Switch back to default notation format.

`format;`

## Limitations

The numerical accuracy of this function's output is limited by

• Approximations in the analysis leading to the closed-form expressions that the function uses

• Approximations related to the numerical implementation of the expressions

You can generally rely on the first couple of significant digits of the function's output.

### Limitations Related to Extreme Values of Input Arguments

Inherent limitations in numerical precision force the function to assume perfect synchronization if the value of `timerr` or `phaserr` is very small. The table below indicates how the function behaves under these conditions.

ConditionBehavior of Function
`timerr < eps` `bersync(EbNo,timerr,'timing')` defined as `berawgn(EbNo,'psk',2)`
`phaserr < eps``bersync(EbNo,phaserr,'carrier')` defined as `berawgn(EbNo,'psk',2)`

## Algorithms

This function uses formulas from [3].

When the last input is `'timing'`, the function computes

`$\frac{1}{4\pi \sigma }{\int }_{-\infty }^{\infty }\mathrm{exp}\left(-\frac{{\xi }^{2}}{2{\sigma }^{2}}\right){\int }_{\sqrt{2R}\left(1-2|\xi |\right)}^{\infty }\mathrm{exp}\left(-\frac{{x}^{2}}{2}\right)dxd\xi +\frac{1}{2\sqrt{2\pi }}{\int }_{\sqrt{2R}}^{\infty }\mathrm{exp}\left(-\frac{{x}^{2}}{2}\right)dx$`

where σ is the `timerr` input and R is the value of `EbNo` converted from dB to a linear scale.

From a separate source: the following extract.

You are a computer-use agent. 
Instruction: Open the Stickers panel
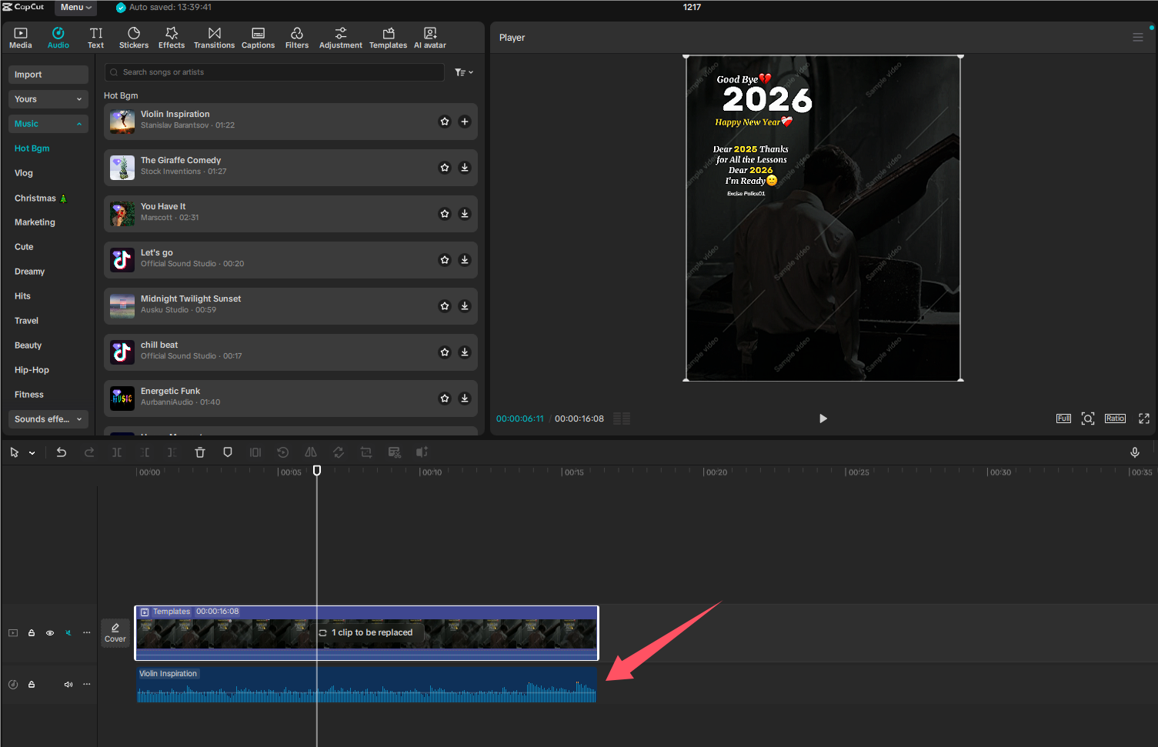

When the last input is `'carrier'`, the function computes

`$\frac{1}{\pi \sigma }{\int }_{0}^{\infty }\mathrm{exp}\left(-\frac{{\varphi }^{2}}{2{\sigma }^{2}}\right){\int }_{\sqrt{2R}\mathrm{cos}\varphi }^{\infty }\mathrm{exp}\left(-\frac{{y}^{2}}{2}\right)dyd\varphi$`

where σ is the `phaserr` input and R is the value of `EbNo` converted from dB to a linear scale.

## Alternatives

As an alternative to the `bersync` function, invoke the BERTool GUI (`bertool`) and use the Theoretical tab.

## References

[1] Jeruchim, Michel C., Philip Balaban, and K. Sam Shanmugan, Simulation of Communication Systems, Second Edition, New York, Kluwer Academic/Plenum, 2000.

[2] Sklar, Bernard, Digital Communications: Fundamentals and Applications, Second Edition, Upper Saddle River, NJ, Prentice-Hall, 2001.

[3] Stiffler, J. J., Theory of Synchronous Communications, Englewood Cliffs, NJ, Prentice-Hall, 1971.